When we decided to attend different colleges, the barrage of questions from family and friends was almost endless: "Aren't you going to miss each other? Isn't it going to be hard being so far apart?" The answer to both of those questions (and several others) is usually a simple "yes." We will miss each other. It is hard being so far apart (916 miles to be exact). But the answers to those questions are only the tip of the iceberg in regards to the experience we go through each year as we part ways.
The experience has a learning curve with a slope that did nothing but steepens during the 18 years we spent glued to each other's sides. Nevertheless, we were ready for the personal freedom and the time that we spent apart has taught us (and continues to teach us) some of the most valuable lessons we've learned to date.
It is redefining the word "soon" to mean "in a few months" rather than a few minutes. It is learning to talk about you to new friends who've never met you. It is not having someone to lean on and find comfort in when I inevitably become awkward and anxious in a social situation. It is daily texts and late-night FaceTimes from different states. It is being on completely different schedules and still trying to figure everything out. It is trying to address the challenges in your own environment while also making time to help the other person through theirs. But most importantly, it continues to be understanding that it's okay for us to be apart and experience life differently because at the end of the day we will always have each other regardless of where we are.
Still, while apart we are able to discover a lot about our identities as individuals outside of the context of being half of a whole pair. In addition, the time we spend apart allows me to realize that some of the things that would get on my nerves are actually things that I miss about you.
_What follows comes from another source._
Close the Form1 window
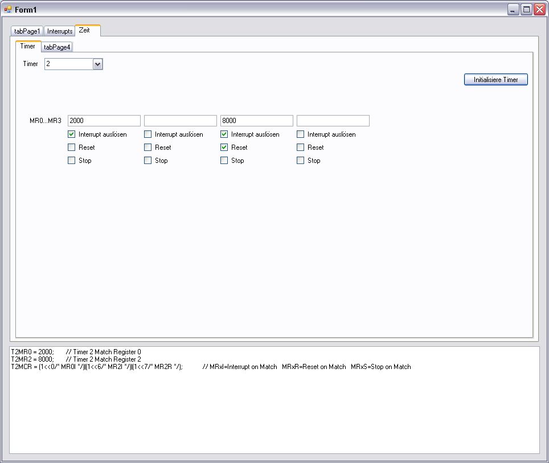 pyautogui.click(x=539, y=9)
Who else do I know that's dancing in the car, constantly listening to Taylor Swift's music on full volume, and always prepared with the best (and most sassy) life advice? But, Taylor Swift aside, I think the biggest lesson we had to learn was how to manage a long-distance friendship and sisterhood.
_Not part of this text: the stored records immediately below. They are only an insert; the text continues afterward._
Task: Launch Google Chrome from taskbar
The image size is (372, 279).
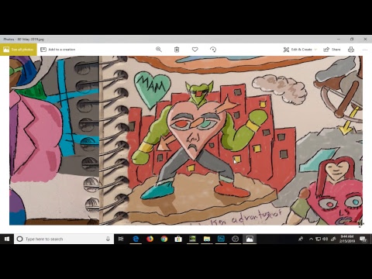Action: [x=164, y=239]
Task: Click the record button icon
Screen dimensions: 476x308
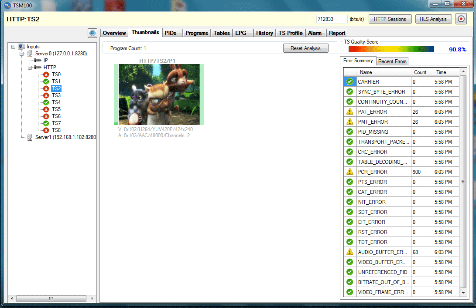Action: [x=461, y=19]

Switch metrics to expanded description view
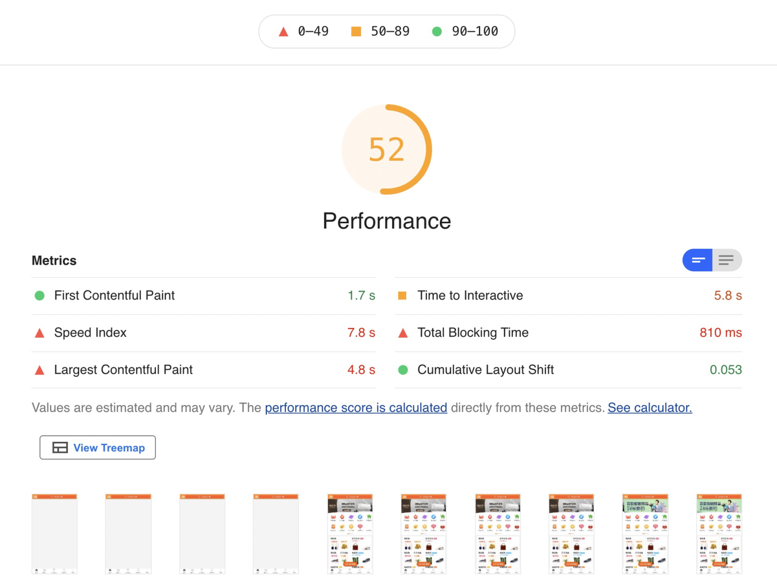coord(726,260)
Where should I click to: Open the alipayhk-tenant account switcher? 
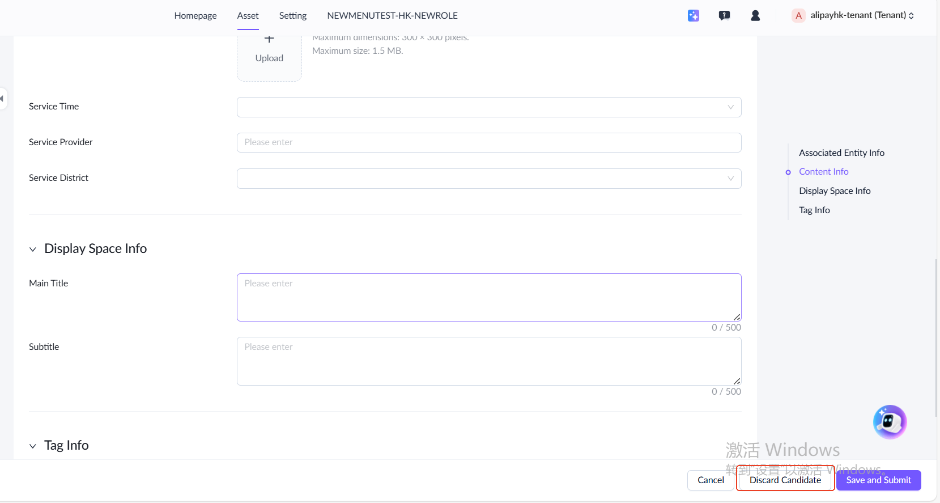(x=861, y=15)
Now as we part ways once again to start our sophomore year, we are so much closer than I think we have ever been, which makes this goodbye harder than the last. The time apart has demonstrated the value of the time we spent together, which is something I am extremely grateful for. Yes, we fight and argue and frankly that's because we know each other so well that we know exactly what buttons to push and when to push them. But at the same time, there is no one else that I'd rather have by my side (literally and figuratively) on this journey through life.
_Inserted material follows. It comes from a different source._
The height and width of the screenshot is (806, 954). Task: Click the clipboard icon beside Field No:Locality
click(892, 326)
Yes, I will miss you and I will cry as I go through the heart-wrenching experience of saying goodbye to you at airport security with a final hug. But, I am comforted by the fact that in four months I will get to experience the pure joy of saying hello and tackling you in a hug at airport security once again. It is a viciously repetitive and emotional cycle that has tested me and our relationship on several levels. But getting to see your true happiness as you grow and flourish into a strong, badass, and compassionate woman makes the entire cycle worth it.